TASK:
Below this line are records; write out exactly the lines from the one containing "Where should I" through the one containing "Select the Ripple payment option", with the pictures left out.

Start of MATERIAL FOR THIS EXERCISE

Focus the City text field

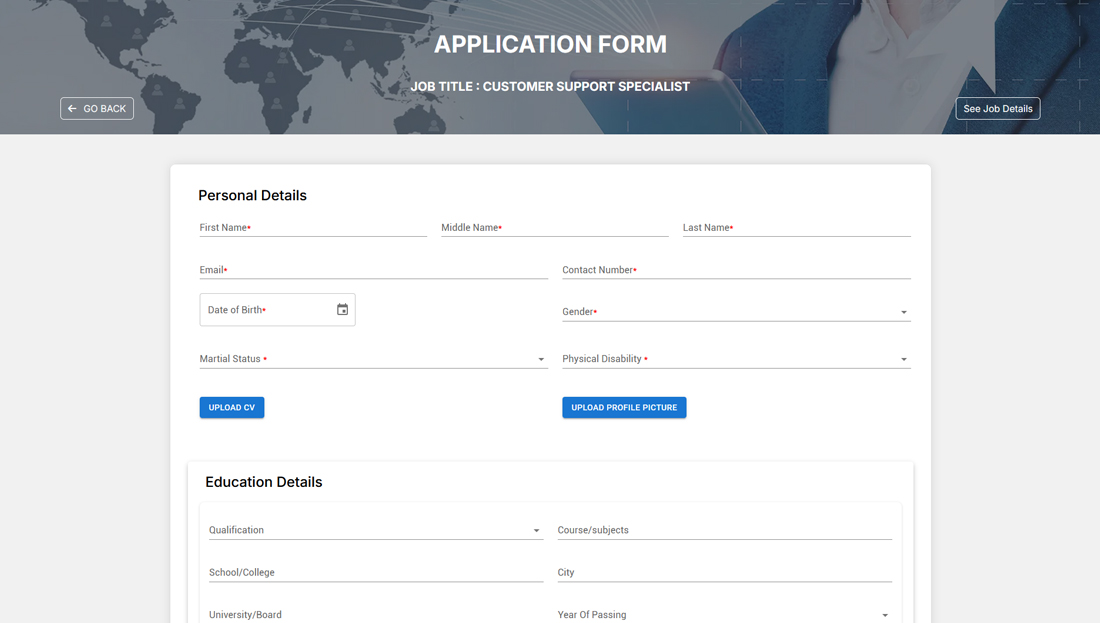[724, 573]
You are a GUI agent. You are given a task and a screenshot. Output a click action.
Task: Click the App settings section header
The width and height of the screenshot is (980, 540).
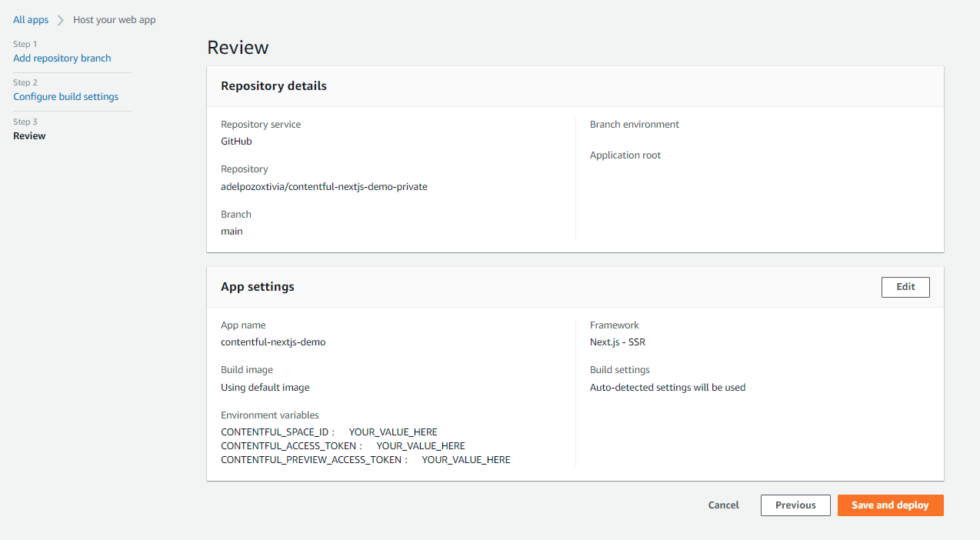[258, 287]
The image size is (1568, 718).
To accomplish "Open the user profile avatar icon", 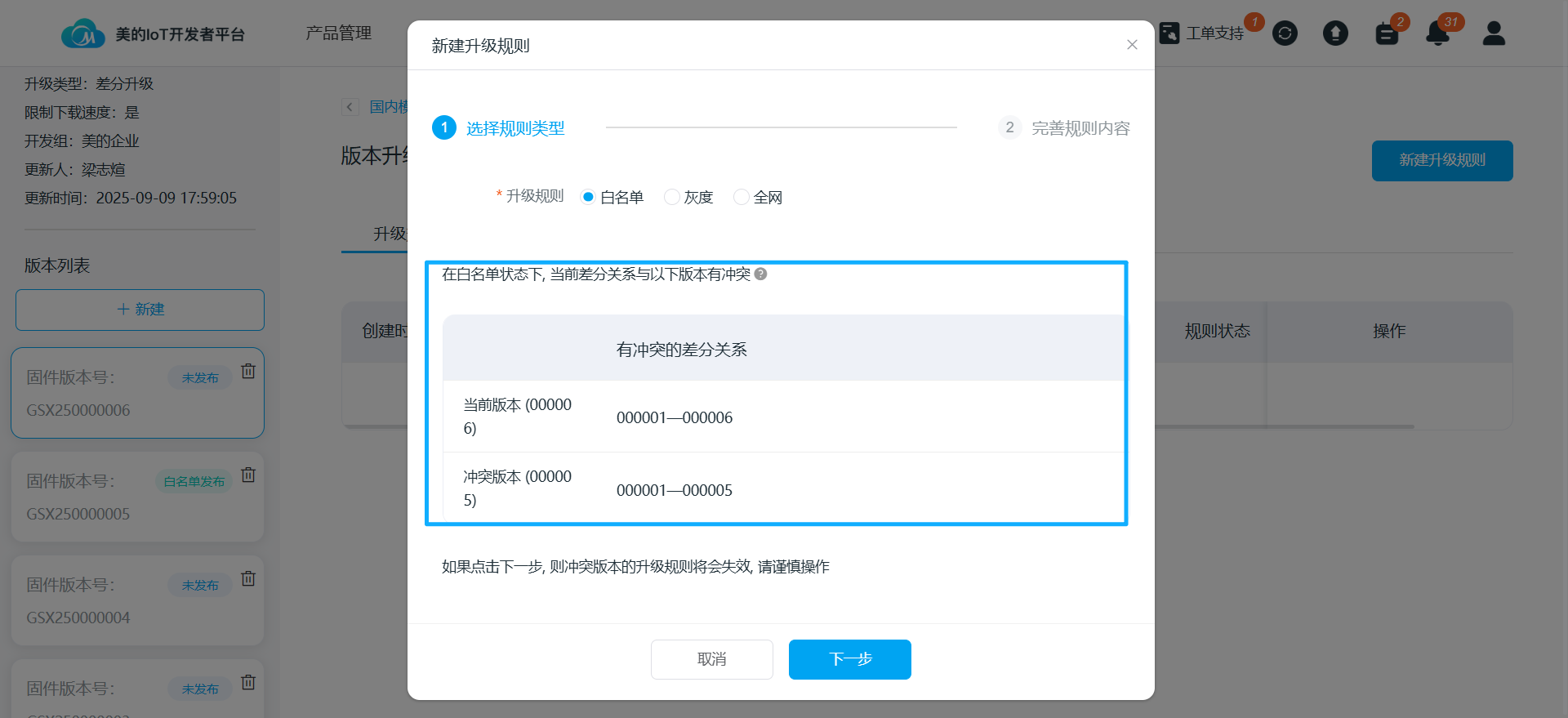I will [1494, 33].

End of MATERIAL FOR THIS EXERCISE
Start of MATERIAL FOR THIS EXERCISE

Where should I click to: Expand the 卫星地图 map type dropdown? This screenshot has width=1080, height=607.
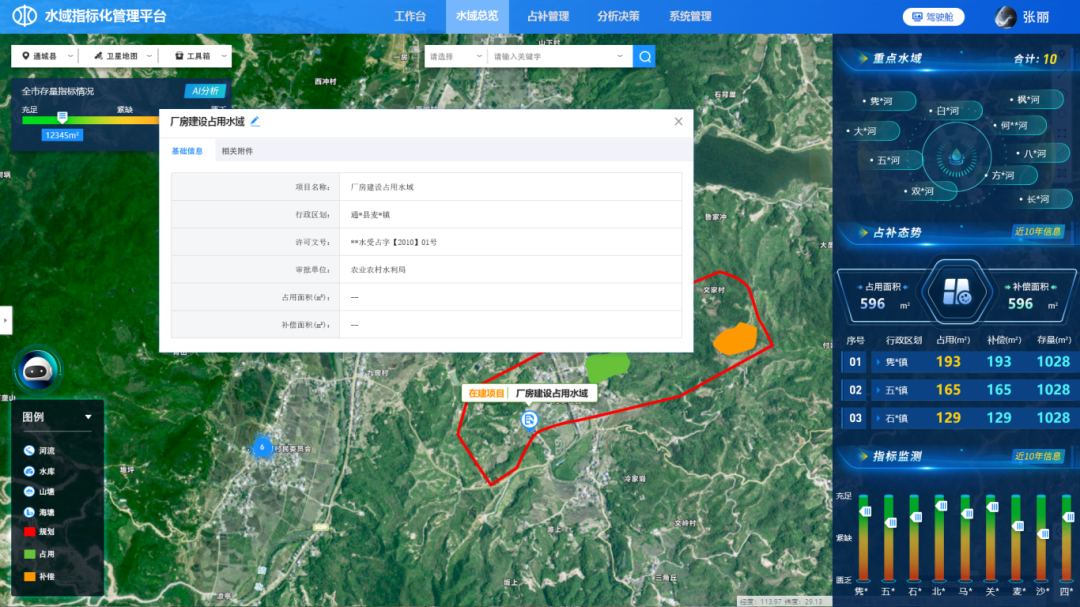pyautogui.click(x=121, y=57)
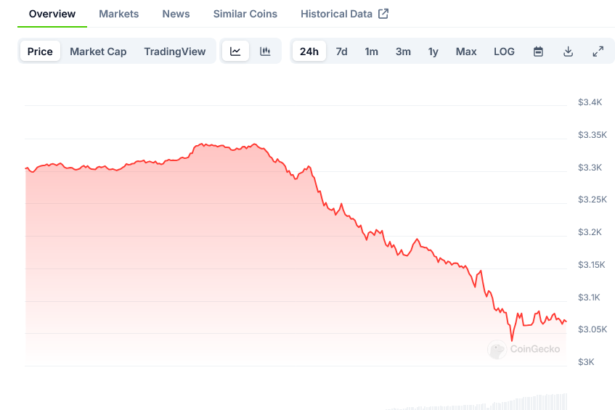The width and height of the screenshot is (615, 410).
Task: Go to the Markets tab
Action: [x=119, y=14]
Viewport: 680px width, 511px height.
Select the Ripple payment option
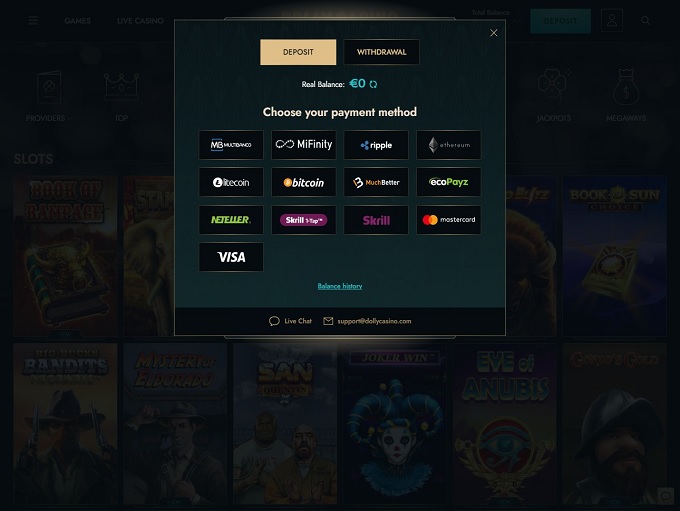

End of MATERIAL FOR THIS EXERCISE

FINISHED EXERCISE:
Where should I click to: Expand the 卫星地图 map type dropdown? This screenshot has width=1080, height=607.
pyautogui.click(x=121, y=57)
The width and height of the screenshot is (615, 410).
Task: Go to the Markets tab
Action: [x=119, y=14]
Viewport: 680px width, 511px height.
Select the Ripple payment option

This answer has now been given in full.